◆ AIM OF THE TASK ◆
Go through the records below and tally the lines that include "thumbnail". Answer with the number only.

DATASET CONTENT: Begin

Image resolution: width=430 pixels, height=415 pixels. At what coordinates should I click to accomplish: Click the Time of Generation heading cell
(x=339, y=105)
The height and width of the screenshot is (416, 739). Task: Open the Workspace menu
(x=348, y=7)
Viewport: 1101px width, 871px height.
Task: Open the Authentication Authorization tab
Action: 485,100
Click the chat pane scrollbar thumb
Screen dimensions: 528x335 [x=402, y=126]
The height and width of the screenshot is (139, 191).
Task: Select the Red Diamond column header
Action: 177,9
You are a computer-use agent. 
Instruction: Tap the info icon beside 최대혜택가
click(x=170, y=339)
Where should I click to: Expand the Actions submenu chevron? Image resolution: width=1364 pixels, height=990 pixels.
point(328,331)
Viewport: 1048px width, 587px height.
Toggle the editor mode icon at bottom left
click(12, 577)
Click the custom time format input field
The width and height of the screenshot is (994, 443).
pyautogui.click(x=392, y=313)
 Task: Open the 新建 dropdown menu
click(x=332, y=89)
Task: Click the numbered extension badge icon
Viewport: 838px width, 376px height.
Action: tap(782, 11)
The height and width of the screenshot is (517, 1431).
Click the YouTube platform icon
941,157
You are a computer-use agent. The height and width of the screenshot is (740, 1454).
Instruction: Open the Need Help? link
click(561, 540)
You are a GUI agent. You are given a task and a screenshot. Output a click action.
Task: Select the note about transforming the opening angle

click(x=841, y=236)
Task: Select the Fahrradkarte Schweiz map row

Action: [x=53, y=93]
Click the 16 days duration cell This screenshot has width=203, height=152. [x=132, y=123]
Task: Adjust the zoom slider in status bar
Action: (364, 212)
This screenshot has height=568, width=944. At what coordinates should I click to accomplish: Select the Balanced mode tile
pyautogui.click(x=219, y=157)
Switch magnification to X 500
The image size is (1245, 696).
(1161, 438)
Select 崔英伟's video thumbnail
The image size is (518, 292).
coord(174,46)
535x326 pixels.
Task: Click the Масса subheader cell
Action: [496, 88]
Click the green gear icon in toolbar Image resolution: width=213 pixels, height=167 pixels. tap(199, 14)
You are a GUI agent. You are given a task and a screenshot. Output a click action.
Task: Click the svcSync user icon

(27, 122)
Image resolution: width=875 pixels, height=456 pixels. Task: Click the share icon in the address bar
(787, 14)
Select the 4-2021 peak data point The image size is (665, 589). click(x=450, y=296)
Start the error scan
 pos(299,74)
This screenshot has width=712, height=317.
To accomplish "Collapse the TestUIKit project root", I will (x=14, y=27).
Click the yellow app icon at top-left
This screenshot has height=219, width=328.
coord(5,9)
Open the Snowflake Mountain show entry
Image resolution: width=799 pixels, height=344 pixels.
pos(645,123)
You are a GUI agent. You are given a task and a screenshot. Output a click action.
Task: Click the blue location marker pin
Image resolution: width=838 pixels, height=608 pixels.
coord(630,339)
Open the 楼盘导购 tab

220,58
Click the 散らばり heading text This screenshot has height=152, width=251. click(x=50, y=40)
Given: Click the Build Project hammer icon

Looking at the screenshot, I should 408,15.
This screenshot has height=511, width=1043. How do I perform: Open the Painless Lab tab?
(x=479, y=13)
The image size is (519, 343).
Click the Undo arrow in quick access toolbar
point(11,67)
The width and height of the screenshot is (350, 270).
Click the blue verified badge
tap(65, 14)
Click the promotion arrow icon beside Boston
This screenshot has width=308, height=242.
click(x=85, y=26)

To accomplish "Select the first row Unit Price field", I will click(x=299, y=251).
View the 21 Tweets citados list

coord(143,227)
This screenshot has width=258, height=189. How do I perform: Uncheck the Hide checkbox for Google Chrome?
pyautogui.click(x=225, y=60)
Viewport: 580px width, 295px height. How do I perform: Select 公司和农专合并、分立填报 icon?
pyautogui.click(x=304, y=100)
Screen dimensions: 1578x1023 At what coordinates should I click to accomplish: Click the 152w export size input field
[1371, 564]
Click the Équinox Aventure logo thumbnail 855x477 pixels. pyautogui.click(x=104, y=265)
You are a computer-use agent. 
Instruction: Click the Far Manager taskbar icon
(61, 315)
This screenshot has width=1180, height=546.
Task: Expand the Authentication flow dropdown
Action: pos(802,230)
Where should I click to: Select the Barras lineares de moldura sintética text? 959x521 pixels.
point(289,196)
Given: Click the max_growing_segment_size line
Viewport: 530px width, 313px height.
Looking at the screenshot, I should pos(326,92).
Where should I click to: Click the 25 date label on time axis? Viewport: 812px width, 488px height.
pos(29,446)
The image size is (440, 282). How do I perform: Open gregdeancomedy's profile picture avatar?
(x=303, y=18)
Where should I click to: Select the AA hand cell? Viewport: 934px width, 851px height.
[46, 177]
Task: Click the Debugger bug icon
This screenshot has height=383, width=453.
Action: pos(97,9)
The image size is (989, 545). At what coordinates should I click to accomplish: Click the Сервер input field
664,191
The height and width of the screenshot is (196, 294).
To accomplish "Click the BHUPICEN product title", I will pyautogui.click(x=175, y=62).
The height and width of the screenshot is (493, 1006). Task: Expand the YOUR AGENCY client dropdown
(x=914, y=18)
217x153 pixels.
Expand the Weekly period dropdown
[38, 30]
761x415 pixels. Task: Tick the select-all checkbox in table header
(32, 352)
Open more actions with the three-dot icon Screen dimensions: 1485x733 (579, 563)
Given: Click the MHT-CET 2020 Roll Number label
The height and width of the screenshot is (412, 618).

DATASET CONTENT: End

◆ RESULT FOR THIS TASK ◆
2